Last year, Andrew Speaker sued the Centers for Disease Control and Prevention, accusing the agency of invasion of privacy and saying the CDC exposed his case to create a big news story to get more funding. But a federal judge in Atlanta dismissed the suit, saying Speaker failed to provide enough evidence to allow the case to move forward.
In a unanimous decision, a three-judge panel of the 11th U.S. Circuit Court of Appeals disagreed. Speaker provided "enough factual material to raise a reasonable inference, and thus a plausible claim, that the CDC was the source of the disclosures at issue," the ruling said.
Speaker said Friday he was "incredibly grateful" for the court's ruling.
"When individuals at a massive government agency, backed by nearly limitless political and financial resources, choose to come after you and your family in hopes of sensationalizing a story for their own personal gain, defending yourself is a nearly insurmountable task," he said. "They intentionally and willfully covered up what happened, what the test results really were."

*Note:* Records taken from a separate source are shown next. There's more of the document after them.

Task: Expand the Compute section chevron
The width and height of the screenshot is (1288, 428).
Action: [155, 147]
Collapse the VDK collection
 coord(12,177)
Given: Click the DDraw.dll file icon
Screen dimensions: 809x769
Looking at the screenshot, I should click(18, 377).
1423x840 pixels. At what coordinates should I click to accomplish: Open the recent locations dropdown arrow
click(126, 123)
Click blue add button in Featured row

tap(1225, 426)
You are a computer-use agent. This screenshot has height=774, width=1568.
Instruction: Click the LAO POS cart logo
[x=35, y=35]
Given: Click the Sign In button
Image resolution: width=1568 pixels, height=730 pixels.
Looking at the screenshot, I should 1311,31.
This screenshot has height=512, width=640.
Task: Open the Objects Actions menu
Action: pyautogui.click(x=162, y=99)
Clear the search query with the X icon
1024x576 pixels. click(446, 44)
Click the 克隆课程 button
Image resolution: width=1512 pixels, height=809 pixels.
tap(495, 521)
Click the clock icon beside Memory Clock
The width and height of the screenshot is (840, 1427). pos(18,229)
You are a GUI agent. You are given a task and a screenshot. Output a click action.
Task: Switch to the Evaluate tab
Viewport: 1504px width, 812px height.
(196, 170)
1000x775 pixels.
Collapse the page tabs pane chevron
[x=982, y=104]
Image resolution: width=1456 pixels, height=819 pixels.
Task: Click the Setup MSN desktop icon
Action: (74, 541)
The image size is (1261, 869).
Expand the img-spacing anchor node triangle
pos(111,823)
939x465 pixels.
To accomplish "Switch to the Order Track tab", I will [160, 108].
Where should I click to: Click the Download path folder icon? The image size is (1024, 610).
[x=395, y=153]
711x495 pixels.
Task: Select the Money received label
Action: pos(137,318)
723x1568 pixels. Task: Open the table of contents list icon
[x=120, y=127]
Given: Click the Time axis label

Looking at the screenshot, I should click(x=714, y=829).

CDC spokesman Tom Skinner said the agency does not comment on pending litigation.
Speaker was thrust into the news shortly after the CDC, at a May 29, 2007, news conference, said a man with XDR TB, an extremely drug-resistant strain, was being held in a hospital under a rare federal isolation order. The agency noted the TB patient had recently flown on an international flight and that all of the flight's passengers were being notified.
A media storm erupted. Speaker was soon identified as the quarantined patient who had recently traveled to Greece for his wedding and to Italy on his honeymoon. He returned after he was told that preliminary tests showed he had XDR TB.
Despite the public perception of Speaker as a modern-day Typhoid Mary, tests at a Denver hospital later showed he didn't have the XDR TB that CDC cited in its press conference, but a more treatable form of drug-resistant TB.
He is seeking unspecified monetary damages and attorneys' fees.